Figures showing the principle of SPOMNOM

Fig.1: Principle of SPOMNOM

The new microscopy "SPOMNOM" uses 2 wavelength pulse lasers as the light sources, with one optical pulse laser fixed and the other given relative position modulation at a specified frequency so that intensity modulation is induced only in the signal light generated around the focusing point and the generated signal light is lock-in detected with modulation frequency. It enables suppression of the background signal generated in areas other than the focusing point (background light) and observation of deeper parts. Furthermore, spatial resolution is improved as the detected signal is generated from an area smaller than the focal spot.

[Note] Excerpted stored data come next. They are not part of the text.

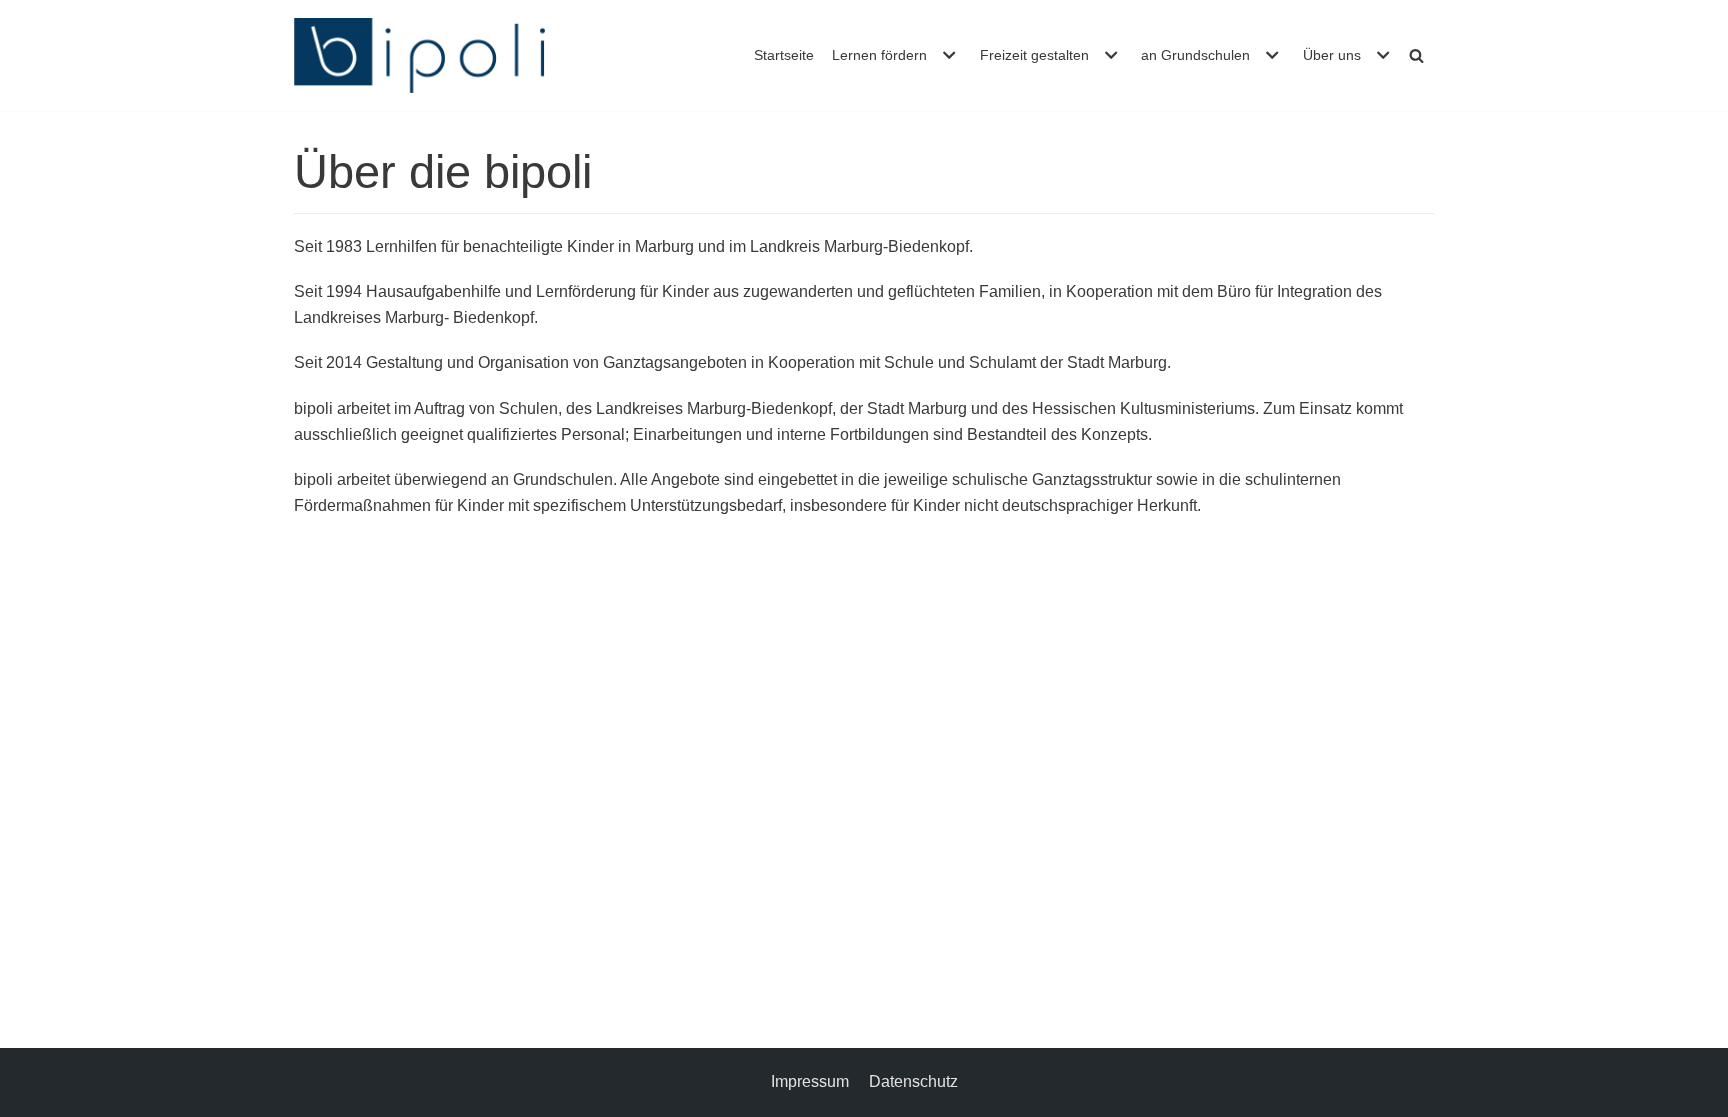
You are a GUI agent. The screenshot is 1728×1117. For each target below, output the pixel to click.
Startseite (784, 55)
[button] (946, 55)
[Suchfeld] (1416, 55)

This "SPOMNOM" method can be applied to all conventional nonlinear optical microscopes. Therefore, it is possible to simultaneously make observations using various nonlinear optical phenomena such as sum-frequency generation to observe asymmetrical molecules, 4-wave mixing to observe the refractive index, stimulated Raman scattering to observe the molecular vibration conditions in addition to nondegenerate 2-photon fluorescence to observe the fluorescent molecules.

Figures comparing the spatial resolutions of invented and conventional methods

Fig.2: Improvement in spatial resolution

Figures comparing the imaging capabilities of invented and conventional methods

Fig.3: Improvement in deep imaging capability


  • Background light generated near the surface can be eliminated (suppressed to approximately 1/100 of the conventional level).
  • Observable depth improved to twice that of the conventional method
  • Spatial resolution improved to 1.4- to 2-fold when the same numerical aperture is used
  • Use with high numerical aperture possible (spatial resolution 200 nm or lower)


  • Research in biology, medicine and drug development (such as visualization of the immune effect of lymphatic tissue, and visualization of brain tissue functions)
  • Pathological examination conducted by cutting out tissue sections and so forth (it might be possible to address methods that require no staining or sections to be cut out.)
  • Nondestructive inspection of semiconductors, optical devices and so forth
  • Nondestructive inspection of food items


  • 1.PCT/JP2012/052377
  • 2.K. Isobe et al., Biomed. Opt. Express, 3, 1594-1608 (2012).
  • 3.K. Isobe et al., Biomed. Opt. Express, 4, 1548-1558 (2013).
  • 4.K. Isobe et al., Biomed. Opt. Express, 4, 1937-1945 (2013).